3.2.4 Afwijkende maatvoering

In afwijking van het bepaalde in 3.2.1, 3.2.2 en 3.2.3, geldt dat indien een afwijkende maatvoering aanwezig is op het tijdstip van terinzagelegging van het ontwerp van dit plan, deze maatvoering als maximum respectievelijk minimum mag worden gehanteerd voor dat gebouw en, voor zover het goothoogten, bouwhoogten en dakhellingen betreft, voor uitbreidingen van dat gebouw.

3.3 Nadere eisen
3.3.1 Algemeen

Het bevoegd gezag kan nadere eisen stellen aan de plaats en de afmetingen van de bebouwing ten behoeve van:

  • a. het straat- en bebouwingsbeeld;
  • b. de milieusituatie;
  • c. de verkeersveiligheid;
  • d. de gebruiksmogelijkheden van de aangrenzende gronden;
  • e. de sociale veiligheid;
  • f. de externe veiligheid.
3.3.2 Markante bebouwing
  • a.

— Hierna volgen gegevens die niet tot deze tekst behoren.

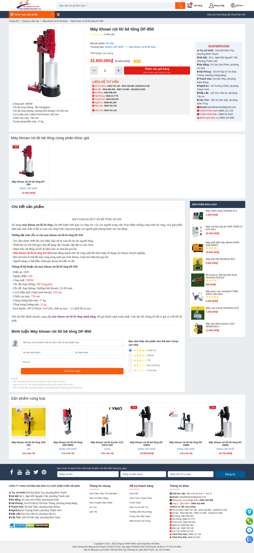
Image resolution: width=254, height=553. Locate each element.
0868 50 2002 (226, 114)
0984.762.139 (110, 106)
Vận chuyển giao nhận (100, 502)
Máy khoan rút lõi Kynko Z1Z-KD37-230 (107, 443)
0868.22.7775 (112, 96)
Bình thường (144, 365)
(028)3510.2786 (142, 86)
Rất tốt (141, 355)
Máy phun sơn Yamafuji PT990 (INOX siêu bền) (222, 292)
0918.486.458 (109, 89)
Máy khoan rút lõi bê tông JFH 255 (28, 443)
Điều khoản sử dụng (139, 521)
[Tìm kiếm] (180, 5)
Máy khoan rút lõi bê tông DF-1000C (146, 443)
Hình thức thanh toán (140, 498)
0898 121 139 (226, 110)
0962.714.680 (123, 89)
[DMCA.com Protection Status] (37, 525)
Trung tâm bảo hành (139, 516)
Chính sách (135, 502)
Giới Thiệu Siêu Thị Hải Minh (103, 493)
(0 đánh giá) (102, 34)
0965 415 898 (227, 117)
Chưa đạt (142, 370)
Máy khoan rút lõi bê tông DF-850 (28, 183)
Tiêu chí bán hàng (98, 498)
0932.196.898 (128, 86)
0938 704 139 (187, 531)
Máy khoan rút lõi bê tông (142, 47)
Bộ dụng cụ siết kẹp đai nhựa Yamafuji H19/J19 (221, 276)
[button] (238, 5)
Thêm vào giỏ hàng (157, 70)
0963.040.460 (112, 99)
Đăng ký (230, 474)
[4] (130, 355)
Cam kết (133, 493)
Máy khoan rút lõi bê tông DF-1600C (225, 443)
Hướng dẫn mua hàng (140, 511)
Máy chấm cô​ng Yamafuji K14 (221, 210)
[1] (130, 370)
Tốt (140, 360)
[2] (130, 365)
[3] (130, 360)
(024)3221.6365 (138, 89)
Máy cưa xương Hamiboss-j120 (222, 308)
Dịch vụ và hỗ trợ (138, 507)
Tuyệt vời (142, 350)
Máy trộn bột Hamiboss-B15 (220, 259)
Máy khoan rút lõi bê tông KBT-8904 (68, 443)
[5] (130, 350)
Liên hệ (93, 511)
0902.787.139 (114, 86)
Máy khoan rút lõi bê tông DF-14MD (186, 443)
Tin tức (93, 507)
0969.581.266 (110, 102)
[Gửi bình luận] (72, 371)
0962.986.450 (110, 92)
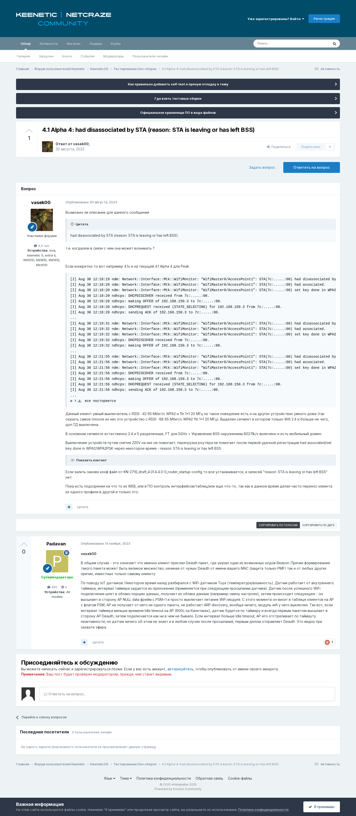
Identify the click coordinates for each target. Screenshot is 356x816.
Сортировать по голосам (278, 525)
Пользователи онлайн (150, 56)
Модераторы (113, 56)
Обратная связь (209, 778)
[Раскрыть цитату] (72, 224)
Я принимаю (322, 807)
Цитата (82, 507)
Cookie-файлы (240, 778)
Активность (49, 44)
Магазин (73, 44)
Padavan (56, 543)
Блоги (67, 56)
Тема (126, 778)
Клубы (116, 44)
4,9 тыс (42, 246)
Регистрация (324, 19)
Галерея (23, 56)
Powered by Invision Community (178, 789)
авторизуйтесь (180, 669)
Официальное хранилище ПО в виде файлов (178, 113)
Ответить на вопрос (311, 167)
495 (52, 587)
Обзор (26, 46)
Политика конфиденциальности (163, 778)
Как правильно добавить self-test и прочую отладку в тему (178, 84)
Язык (109, 778)
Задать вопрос (262, 167)
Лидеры (95, 44)
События (87, 56)
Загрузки (46, 56)
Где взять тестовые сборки (178, 98)
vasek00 (81, 144)
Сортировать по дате (318, 525)
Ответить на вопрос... (65, 694)
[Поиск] (279, 43)
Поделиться (278, 147)
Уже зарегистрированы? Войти (275, 19)
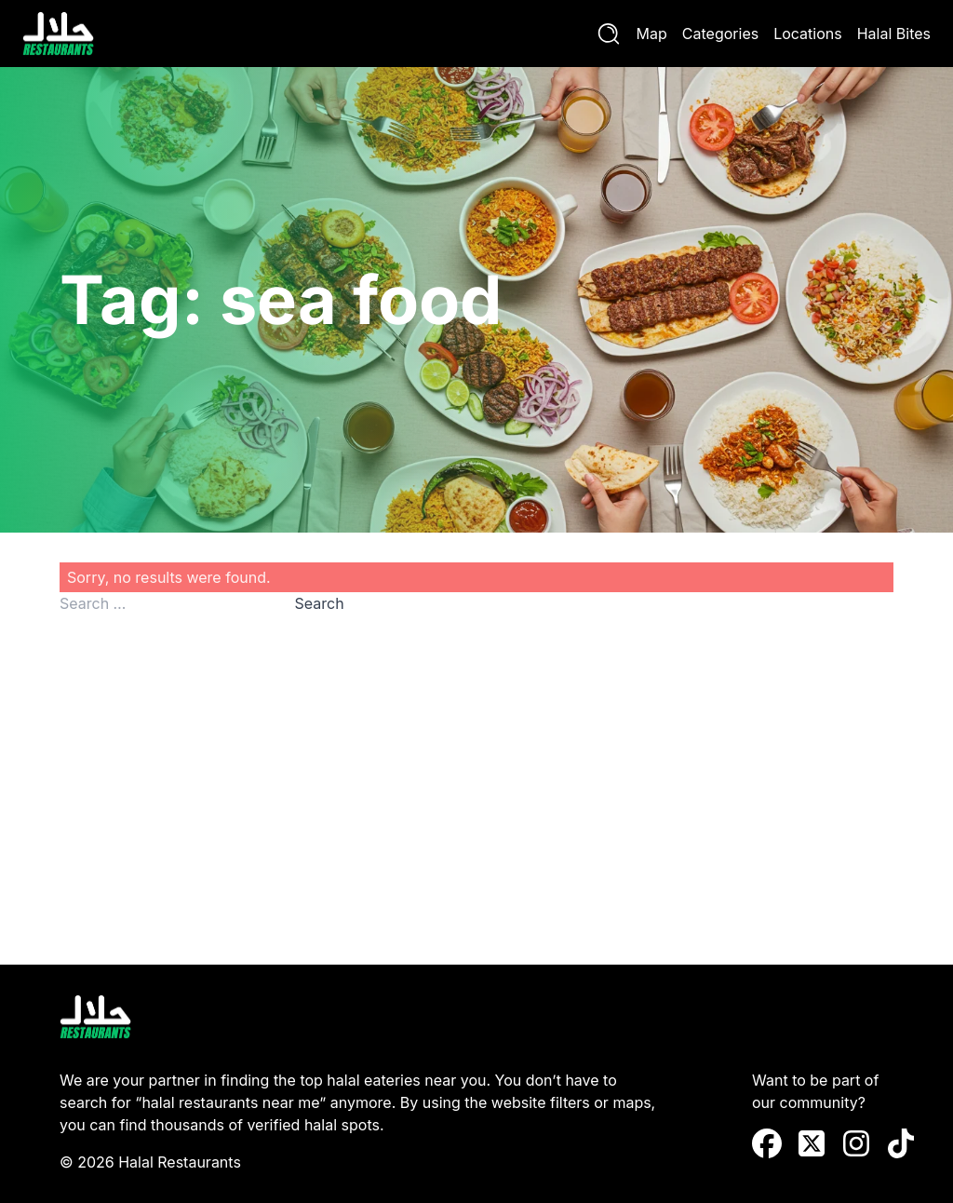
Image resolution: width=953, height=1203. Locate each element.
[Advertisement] (476, 774)
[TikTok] (901, 1143)
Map (652, 33)
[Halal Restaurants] (58, 33)
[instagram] (856, 1143)
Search (319, 603)
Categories (720, 33)
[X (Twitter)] (811, 1143)
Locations (807, 33)
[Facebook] (767, 1143)
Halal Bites (894, 33)
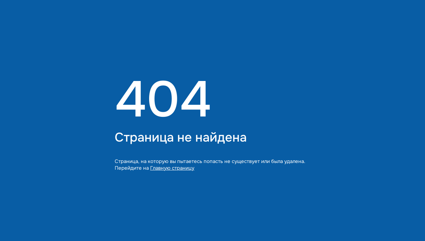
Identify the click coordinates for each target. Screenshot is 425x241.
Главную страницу (172, 168)
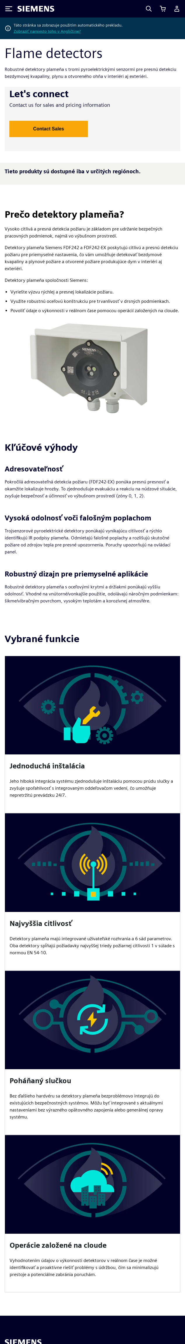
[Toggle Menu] (9, 9)
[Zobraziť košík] (163, 9)
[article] (92, 734)
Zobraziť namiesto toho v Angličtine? (47, 31)
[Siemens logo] (36, 9)
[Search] (149, 9)
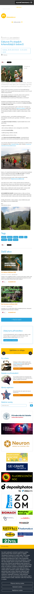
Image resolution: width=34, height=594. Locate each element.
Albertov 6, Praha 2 (21, 108)
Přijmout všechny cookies (17, 583)
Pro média (17, 10)
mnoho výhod (20, 337)
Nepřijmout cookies (17, 590)
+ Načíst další (16, 319)
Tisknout (5, 55)
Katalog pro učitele (6, 8)
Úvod (11, 37)
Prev (3, 353)
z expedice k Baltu (15, 144)
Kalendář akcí (16, 37)
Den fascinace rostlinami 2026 (9, 304)
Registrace (14, 7)
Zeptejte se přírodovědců (17, 8)
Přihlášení (20, 7)
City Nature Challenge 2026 (8, 272)
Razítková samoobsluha (27, 8)
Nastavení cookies (17, 587)
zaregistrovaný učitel (18, 363)
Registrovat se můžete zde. (17, 178)
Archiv (31, 402)
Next (30, 353)
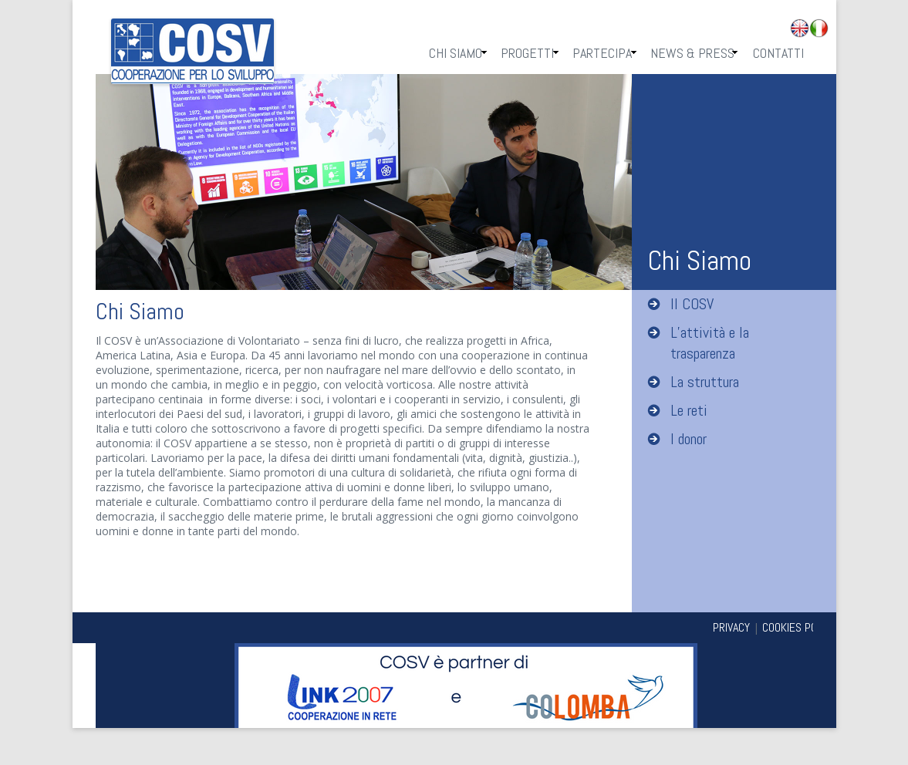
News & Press (692, 53)
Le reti (688, 410)
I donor (688, 439)
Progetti (527, 53)
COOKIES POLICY (799, 627)
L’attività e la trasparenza (709, 342)
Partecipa (602, 53)
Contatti (778, 53)
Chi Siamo (455, 53)
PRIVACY (731, 627)
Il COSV (692, 304)
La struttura (704, 382)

Het bevoegd gezag is bevoegd bij de toepassing van deze regels, indien en voor zover de gronden op de verbeelding zijn aangeduid met de aanduiding 'specifieke bouwaanduiding - markante bebouwing' - mits een onevenredig gebruik niet wordt geschaad- nadere eisen te stellen.
  • b. De nadere eisen, als genoemd onder a., dienen betrekking te hebben op:
    • 1. de situering van de gebouwen om een goede verkeersafwikkeling en -veiligheid te verzekeren;
    • 2. De situering en de omvang (lengte en breedteverhouding) van nieuw op te richten bebouwing om te bevorderen dat (met de architectuur van de gebouwen en de situering van een showroom) het aanzien van het bedrijventerrein als totaliteit een positief element vormt voor de herkenbaarheid van het bedrijventerrein;
    • 3. De situering van de terreinverlichting en andere lichtuitstralende elementen teneinde hinderlijke lichtuitstraling c.q. negatieve beïnvloeding van de verkeersveiligheid te voorkomen.
3.3.3 Procedure

Voor het stellen van nadere eisen geldt de in 16.1 vermelde voorbereidingsprocedure.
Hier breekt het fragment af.